Damon Runyon News

June 15, 2022

Charles G. Drake, PhD

Immune checkpoint inhibitors work by releasing the “brakes” on immune T cells, unleashing them upon cancer cells. After the discovery of two of these brakes, PD-1 and CTLA-4, and the subsequent cascade of drugs targeting them, the search for new checkpoints to target stalled. But this spring, the FDA approved a new melanoma drug called relatlimab, which targets LAG-3—the first new checkpoint in almost a decade.

Like many drug discoveries, this one comes after decades of incremental progress, beginning with French immunologist Frédéric Triebel’s discovery of the LAG-3 protein in 1990. Fourteen years later, then-Damon Runyon Clinical Investigator Charles G. Drake, PhD, conducted a study at Johns Hopkins in which he disabled LAG-3 in mice, inducing an autoimmune attack by T cells. Though the word “checkpoint” was not yet in use, scientists would later strive to translate this discovery into an effective checkpoint inhibitor.

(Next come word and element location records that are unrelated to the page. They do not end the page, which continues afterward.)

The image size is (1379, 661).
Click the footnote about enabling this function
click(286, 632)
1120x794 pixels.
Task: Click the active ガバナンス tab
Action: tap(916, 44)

This involved some amount of trial and error. Studies have shown that LAG-3 inhibitors alone are not very effective (Drake’s collaborator, Dario Vignali, PhD, has suggested that LAG-3 may be the “handbrake” to PD-1 and CTLA-4’s “footbrakes.”) At the same time, patients whose T cells express high levels of LAG-3 fare worse with existing immunotherapies, as former Clinical Investigator Jedd D. Wolchok, PhD, and his colleagues have shown. Crucially, Dr. Wolchok’s lab also demonstrated the advantage of combining checkpoint inhibitors. Their clinical trials showed that the PD-1 inhibitor nivolumab plus the CTLA-4 inhibitor ipilimumab substantially boosts survival for melanoma patients, albeit with serious side effects.  

At last, by pairing nivolumab with relatlimab, researchers (including Damon Runyon mentor F. Stephen Hodi, MD) have found a combination that provides similar benefit against melanoma with much less toxicity. If the trajectory of PD-1 and CTLA-4 inhibitors is any indication, the LAG-3 inhibitor will likely get approved for the treatment of other cancers in coming years.

“I was funded by Damon Runyon in the early 2000s, when immunotherapy was not at all a safe bet,” Dr. Wolchok recalls. Thanks to the high-risk research he and others have pursued, immunotherapy has come a long way, and more patients than ever face winning odds.